Они шли вдоль неплотно замерзшей реки, называемой хазарами Бузан, а греками, кажется, Танаис. Вокруг было безлюдно — что и понятно: по самой реке сейчас не пройти ни пешком, ни на лодке. Зима что-то никак не хотела приходить сюда, что, впрочем, вовсе не являлось чем-либо из ряда вон выходящим ни для этой местности, ни, уж тем более, для сурожского купца, привыкшего к декабрьским дождям и взиравшего на снег с недовольством и страхом.
— Кто это там впереди? — Ладислава, в последнее время привыкшая видеть в каждом встречном врага, остановилась и указала в сторону небольшого, спускавшегося прямо к реке овражка.
В овражке, спиной к ним, а вернее, той частью тела, что будет пониже спины, стояла, нагнувшись, старуха — видны были выбившиеся из-под шапки седые космы — и деловито шерудила под кустарником длинной, раздвоенной на конце палкой. Рядом лежал небольшой мешок из лошадиной кожи, накрепко перевязанный узкой веревкой.
Откуда здесь взялась эта женщина? Может, она знает дорогу?
Путники подошли ближе.
— Что встали? — Бросив свое занятие, старуха быстро повернулась к ним морщинистым коричневым лицом с длинным крючковатым носом.
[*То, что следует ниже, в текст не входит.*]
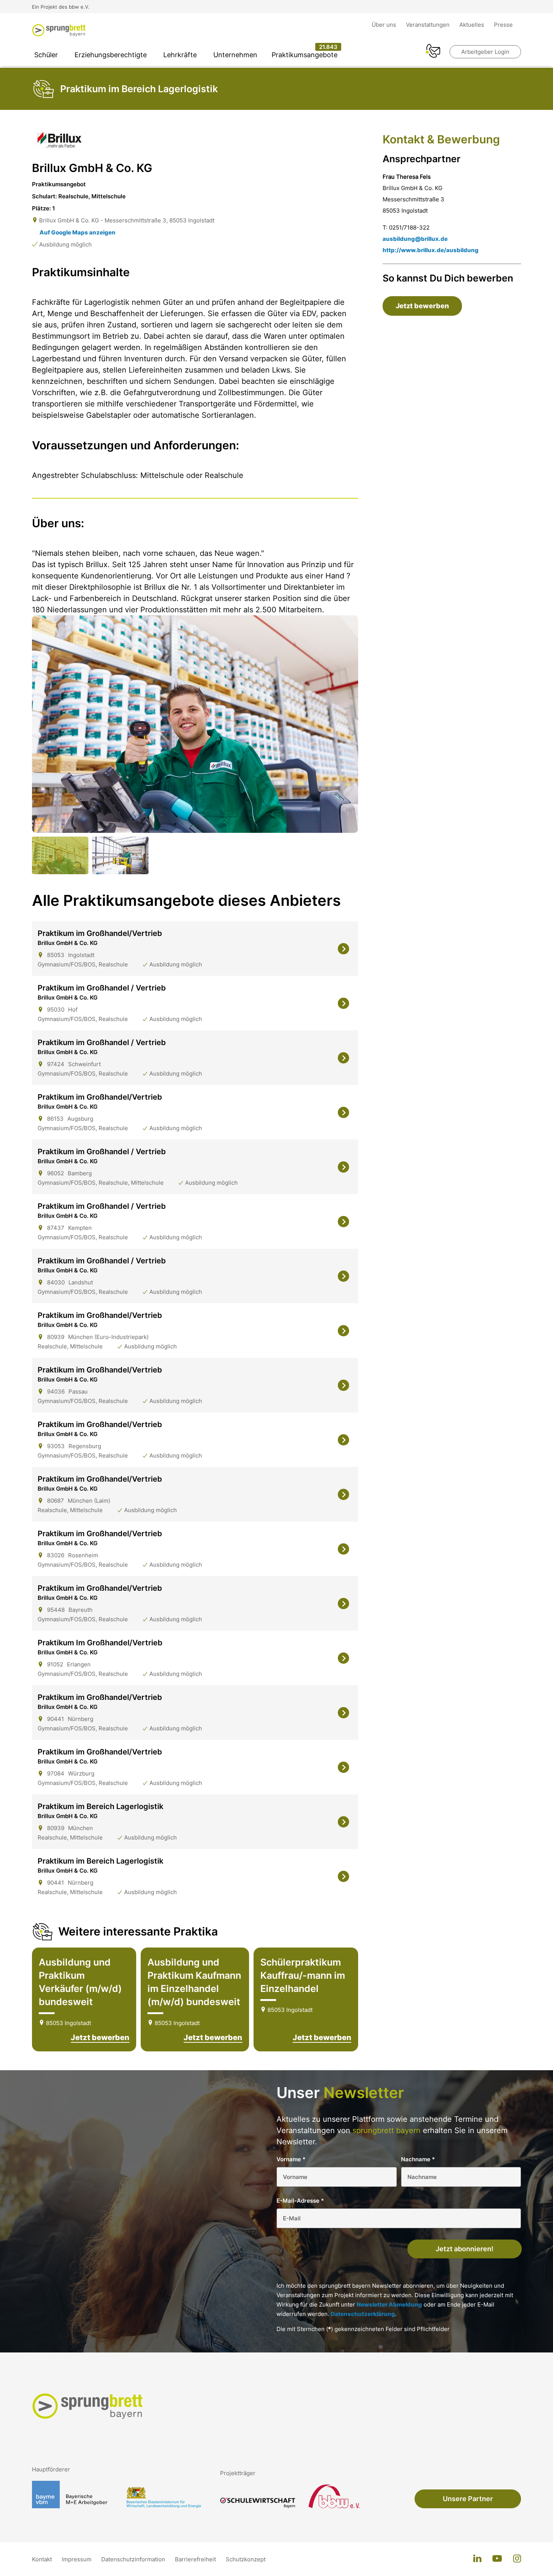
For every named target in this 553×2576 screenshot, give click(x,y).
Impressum (77, 2559)
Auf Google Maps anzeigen (77, 232)
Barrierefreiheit (196, 2559)
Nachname (418, 2159)
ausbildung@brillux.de (415, 238)
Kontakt (42, 2559)
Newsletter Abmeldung (389, 2304)
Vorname (290, 2159)
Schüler (46, 55)
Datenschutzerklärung (363, 2313)
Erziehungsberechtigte (110, 55)
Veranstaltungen (428, 24)
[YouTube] (497, 2559)
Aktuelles (472, 24)
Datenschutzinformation (134, 2559)
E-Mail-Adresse (300, 2200)
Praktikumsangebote (304, 55)
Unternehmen (235, 55)
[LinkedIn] (477, 2559)
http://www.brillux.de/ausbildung (431, 250)
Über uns (385, 24)
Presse (503, 24)
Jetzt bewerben (100, 2037)
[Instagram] (517, 2559)
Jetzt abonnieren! (465, 2249)
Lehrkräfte (180, 55)
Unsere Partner (468, 2499)
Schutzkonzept (246, 2559)
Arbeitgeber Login (485, 51)
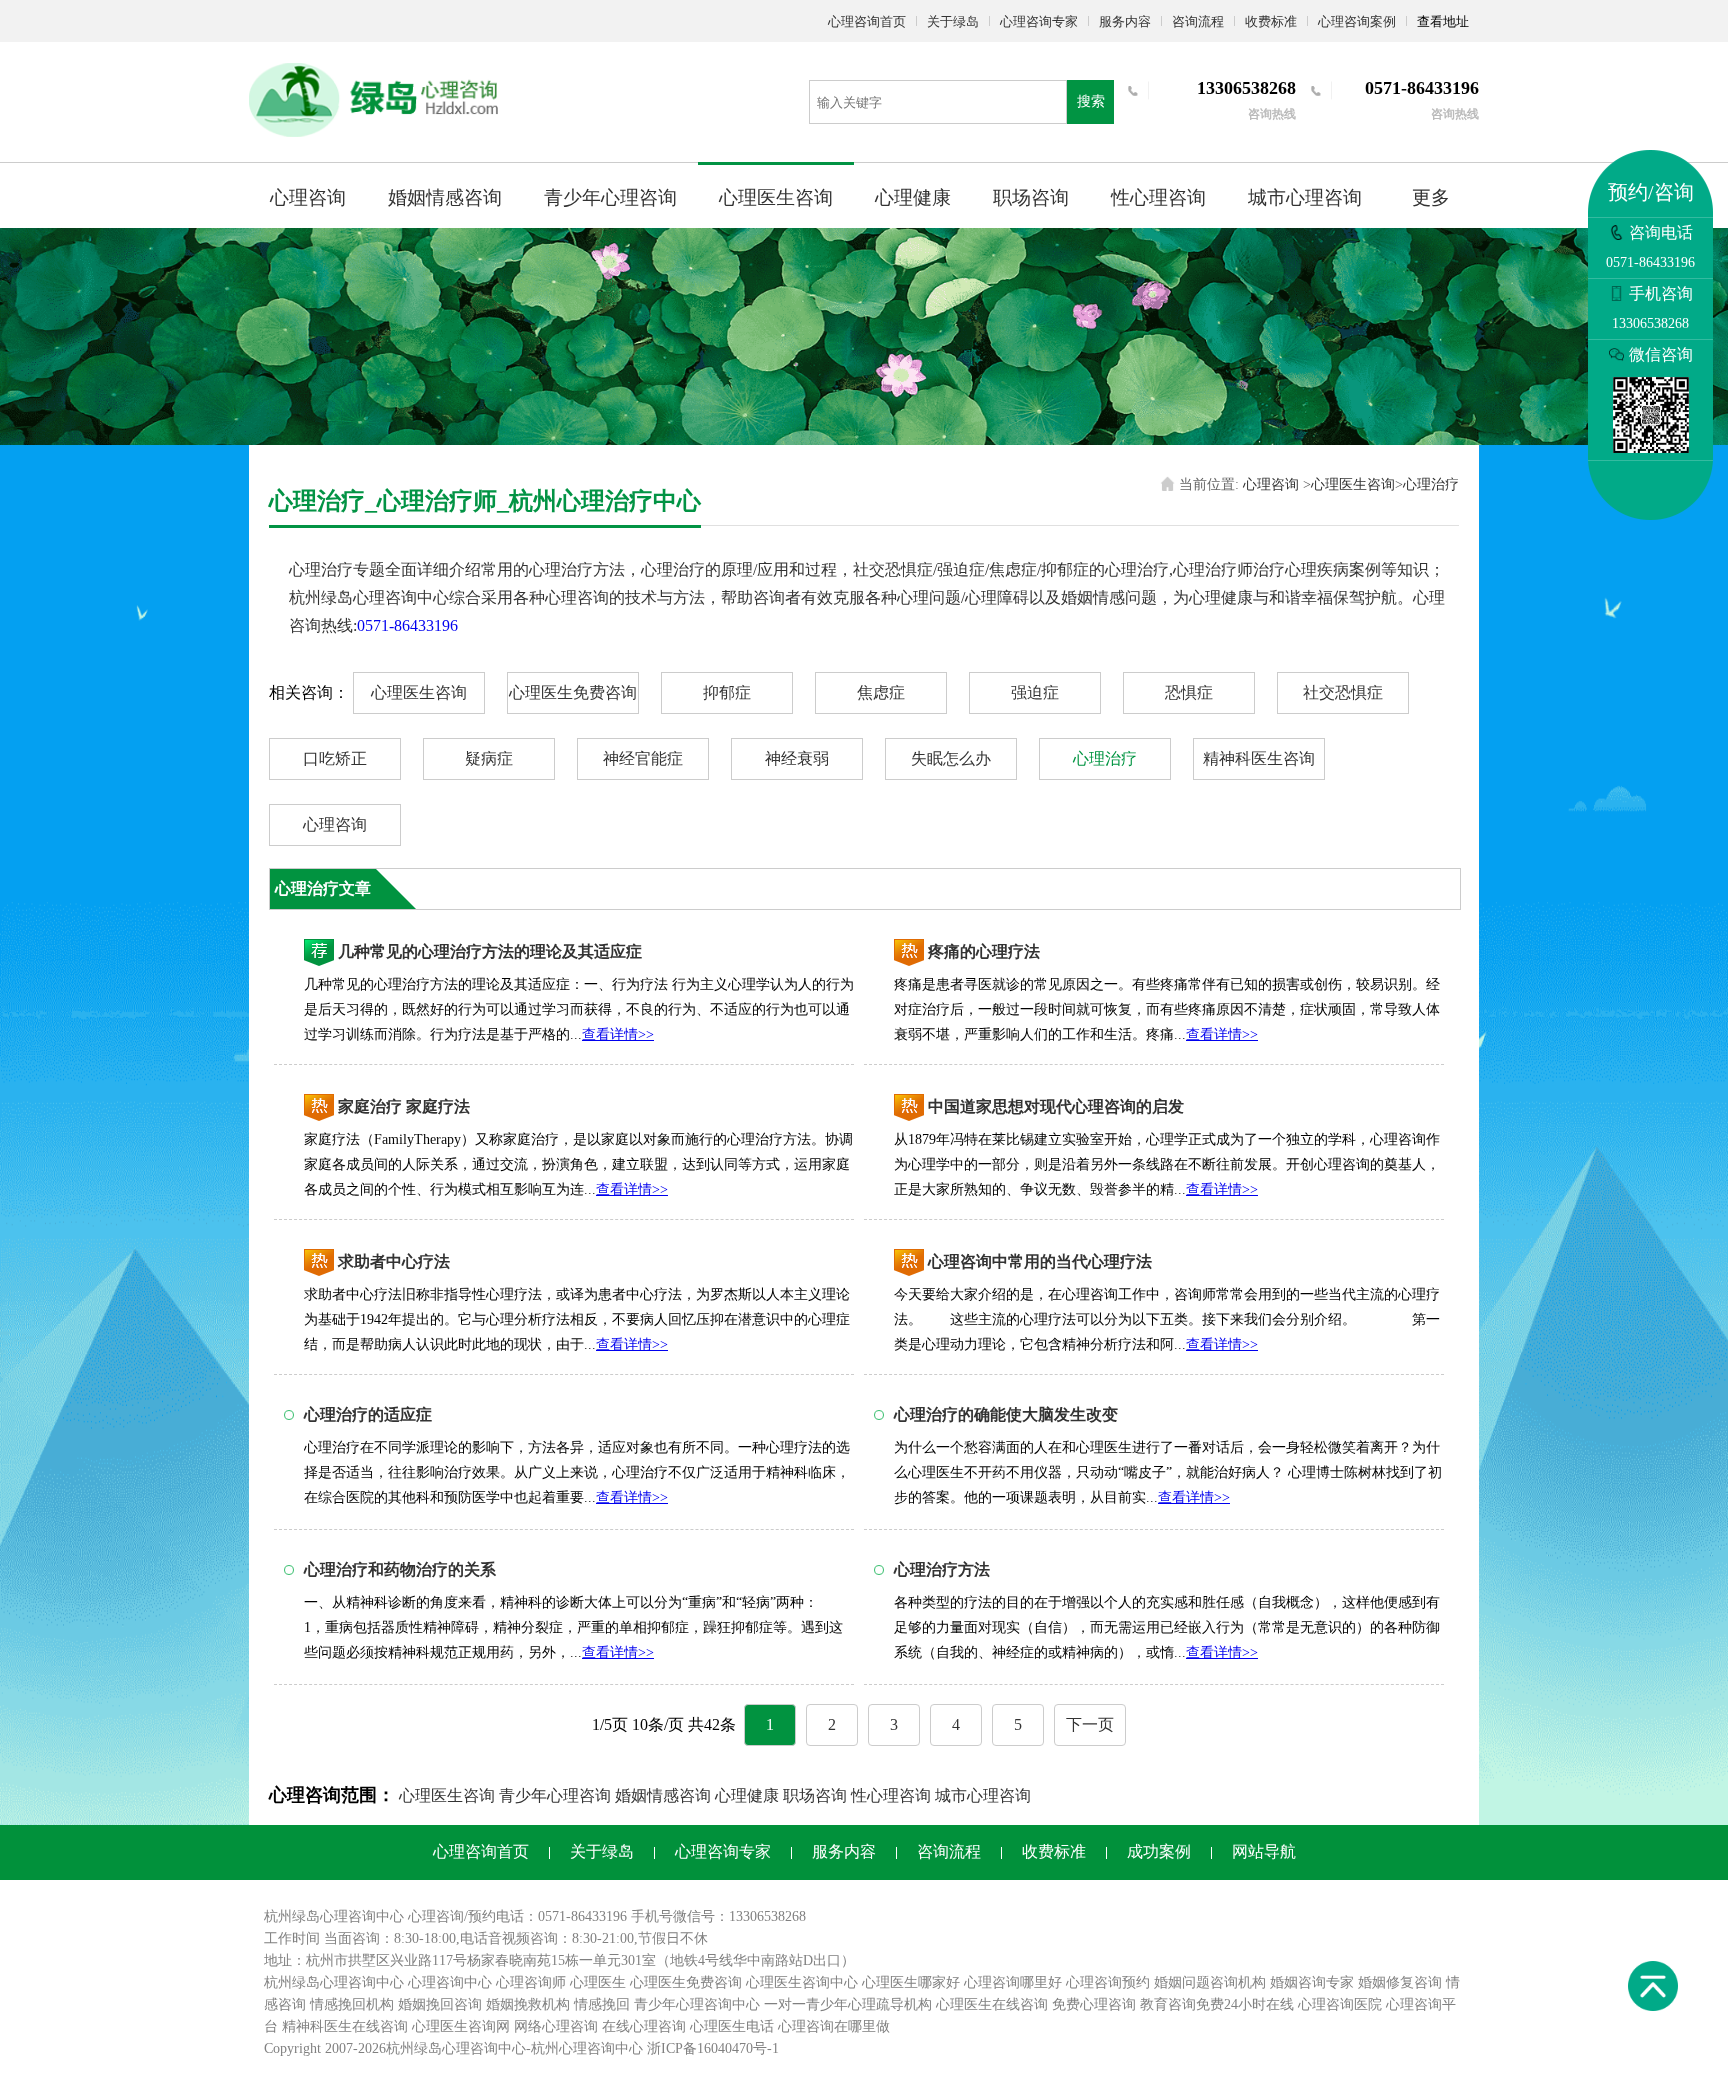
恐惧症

Нижняя губа ее висела чуть ли не до подбородка, обнажая кривые желтые зубы.
— Проходите, подите, оборванцы, иначе пожалуюсь на вас сотнику Мончигаю.
— Однако не очень-то приветливая женщина, — усмехнулся купец. — Ты понимаешь, о чем она говорит?
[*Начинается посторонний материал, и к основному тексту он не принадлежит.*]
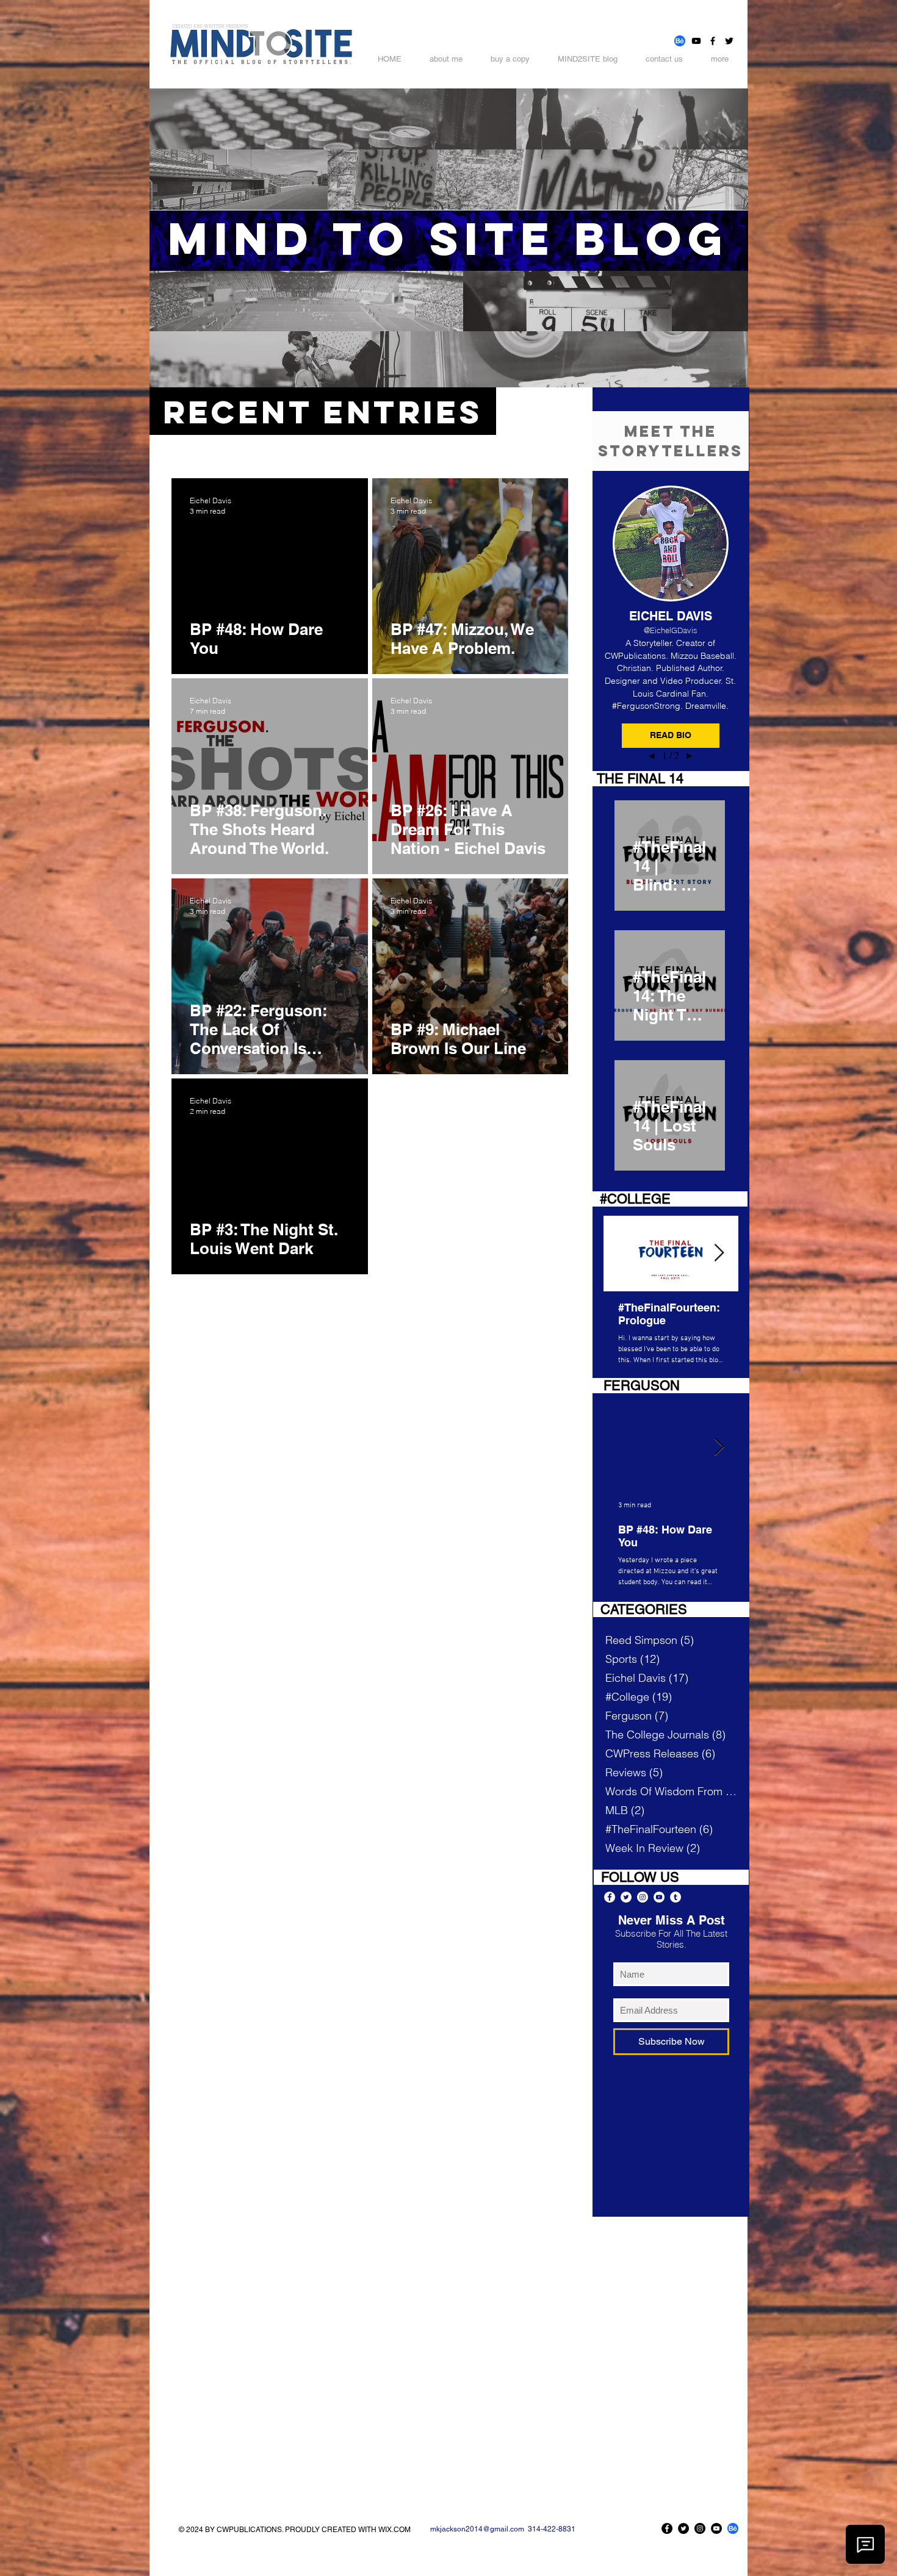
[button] (670, 735)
Ладислава перевела — уроки Езекии не пропали даром.
— Угу… — Сурожец неожиданно повеселел. — Скажи ей, мы не какие-нибудь оборванцы, а богатые и уважаемые люди и можем хорошо заплатить, если она проведет нас к Саркелу.
— Заплатить? — Старуха заметно оживилась и, бросив свое странное занятие, вылезла из овражка. — А чем?
— Вот! — Купец вытащил из специально проделанной дырки зашитый в пояс серебряный динарий. — Бери-бери. Поможешь достать лошадей или повозку — получишь еще столько же.
Взяв монету, старуха вдруг громко затараторила, часто кивая на небо.
— Говорит, сегодня мы до Саркела не доберемся — к вечеру наверняка снова пурга будет…
— И что же нам теперь делать?
— У нее здесь неподалеку хижина, и если мы хорошо заплатим за ночлег…
— Передай, что мы хорошо заплатим за ночлег!
Услыхав перевод, бабка удовлетворенно кивнула и махнула рукой — пошли, мол.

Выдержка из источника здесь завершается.